The Supreme Court observed that any allegations of fraud being on non-arbitrable grounds is an entirely archaic view and has grown obsolete, and must be discarded

The bench consisting of Justices DY Chandrachud, Indu Malhotra, and Indira Banerjee stated that holding fraud allegations with regards to the invocation of the Bank Guarantee is arbitrable since it arises out of disputes between parties and does not fall under the domain of public law.

One of the several issues given consideration by the Supreme Court bench in the appeal was the question of whether allegations made on fraudulent invocations of the Bank Guarantee that the substantive contract furnishes, would be considered arbitrable or not.

In this case of N.N Global Mercantile Pvt. Ltd. v. Indo Unique Flame Ltd., the High Court held that the fraudulent allegations do not count as a criminal offence since that would entail voluminous records and evidence.

Thus, the High Court stated that these disputes can find a resolution through the process of arbitration.

An observation on the simplicity of the allegations made was also noted and since the allegations aren’t complex and they don’t establish a criminal offence as per the normal course, the arbitration was suggested.

In a recent judgment made in the case of Vidya Drolia & Others v.
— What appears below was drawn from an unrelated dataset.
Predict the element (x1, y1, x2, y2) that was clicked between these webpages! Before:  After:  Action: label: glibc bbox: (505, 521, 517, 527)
Durga Trading Corporation along with several similar judgments, the Court held that, if it is made clear that a dispute of civil nature involves questions concerning fraud or misrepresentation and so on, which make them a subject matter under a proceeding Section 17 of the 1872’s Indian Contract and/or the tort of deceit, this mere fact of criminal proceeding possibly taking place with respect to the same subject matter, would not lead to a conclusion that the dispute which continues to remain arbitrable, ceases to be so.

The court stated that the earlier grounds on which fraud was held to a non-arbitrable standard entails extensive detailed evidence to be produced and was considered to be far too complication to entail a resolution through arbitration.

The court stated that, “In contemporary arbitration practice, arbitral tribunals are required to traverse through volumes of material in various kinds of disputes such as oil, natural gas, construction industry, etc. The ground that allegations of fraud are not arbitrable is a wholly archaic view, which has become obsolete, and deserves to be discarded. However, the criminal aspect of fraud, forgery, or fabrication, which would be visited with penal consequences and criminal sanctions can be adjudicated only by a court of law, since it may result in a conviction, which is in the realm of public law.”

On the problem of whether agreements that are voidable can also be arbitrated or not, the court noted that they would be considered arbitrable since the problem of whether the consent for the agreements was sought through coercion or fraud or misrepresentation, would require adjudication through leading cogent proof collected, which can be decided through the arbitration process.

The court lastly added that such an agreement made will remain enforceable and not void until it is so proved and upheld as such as per Sections 2(i) and (j) written under the Indian Contract Act of 1872.